JurnalLugas.Com – Dewan Pengawas (Dewas) Komisi Pemberantasan Korupsi (KPK) tengah mempercepat penyempurnaan Peraturan Dewan Pengawas (Perdewas) tentang Kode Etik dan Pedoman Perilaku.
Revisi regulasi tersebut tidak hanya menyasar penguatan pengawasan terhadap pegawai, tetapi juga membuka ruang bagi peningkatan sanksi finansial bagi pimpinan maupun anggota Dewas KPK yang terbukti melakukan pelanggaran etik.
Langkah ini menjadi bagian dari upaya memperkuat tata kelola kelembagaan dan meningkatkan kepercayaan publik terhadap lembaga antirasuah.
Dewas menilai aturan etik perlu terus disesuaikan dengan perkembangan organisasi serta kebutuhan penegakan disiplin yang lebih efektif.

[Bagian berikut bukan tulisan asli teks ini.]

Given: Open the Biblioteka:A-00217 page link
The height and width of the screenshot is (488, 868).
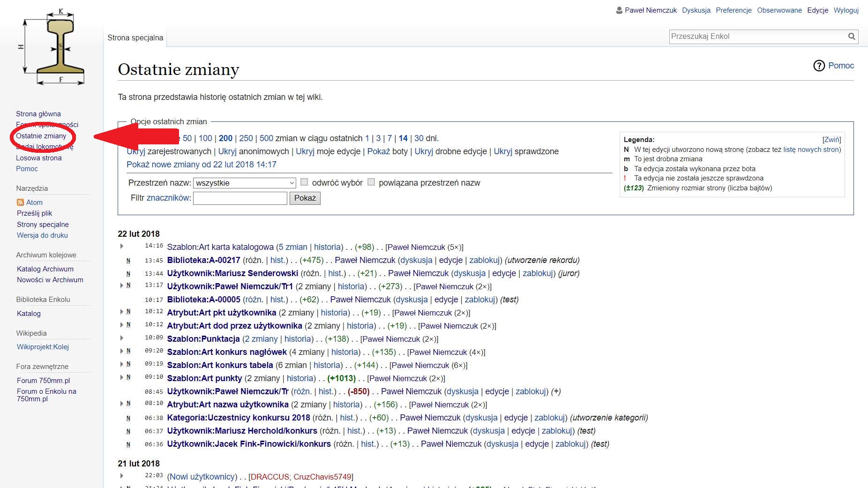Looking at the screenshot, I should pos(203,260).
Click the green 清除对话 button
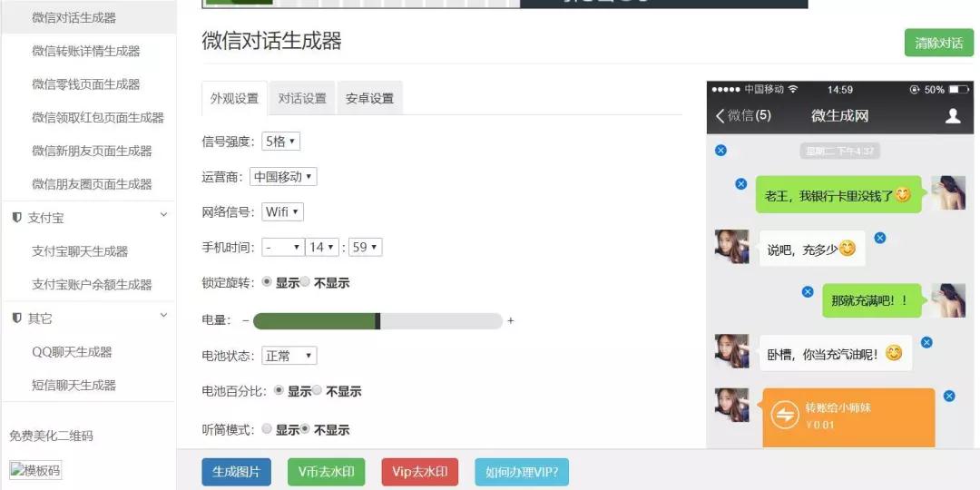 tap(938, 43)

Anggota Dewas KPK Sumpeno mengungkapkan proses pembahasan revisi Perdewas telah menunjukkan kemajuan signifikan.
Menurutnya, pembahasan Daftar Inventarisasi Masalah (DIM) kini telah mencapai sekitar 80 persen.
“Progres pembahasan DIM Perdewas sudah mencapai sekitar 80 persen,” ujar Sumpeno di Gedung Pusat Edukasi Antikorupsi KPK, Jakarta, Senin (3/8/2026).

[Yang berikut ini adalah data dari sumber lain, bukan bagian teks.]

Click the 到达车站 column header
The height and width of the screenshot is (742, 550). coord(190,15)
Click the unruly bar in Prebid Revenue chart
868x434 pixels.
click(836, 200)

Salah satu poin penting dalam penyempurnaan aturan tersebut adalah penegasan ruang lingkup pengawasan terhadap Pegawai Negeri yang Dipekerjakan (PNYD) di lingkungan KPK.
Kelompok pegawai ini berasal dari berbagai instansi, termasuk kepolisian dan kejaksaan, sehingga diperlukan pengaturan yang lebih jelas agar mekanisme penegakan etik berjalan seragam.

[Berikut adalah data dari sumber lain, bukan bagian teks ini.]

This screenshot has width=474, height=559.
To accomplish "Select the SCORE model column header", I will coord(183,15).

Sumpeno menjelaskan bahwa revisi dilakukan dengan memperbarui definisi pegawai dalam Perdewas sehingga seluruh unsur yang bekerja di lingkungan KPK memiliki pijakan aturan yang lebih tegas.
“Definisi mengenai pegawai, termasuk PNYD, akan disempurnakan dalam Perdewas,” katanya.
Selain memperjelas cakupan subjek etik, Dewas juga mengusulkan kenaikan sanksi berupa pemotongan penghasilan bagi pimpinan maupun anggota Dewas yang terbukti melanggar kode etik.
Ketentuan tersebut dinilai perlu diperbarui agar memberikan efek jera yang lebih kuat dibanding aturan yang berlaku saat ini.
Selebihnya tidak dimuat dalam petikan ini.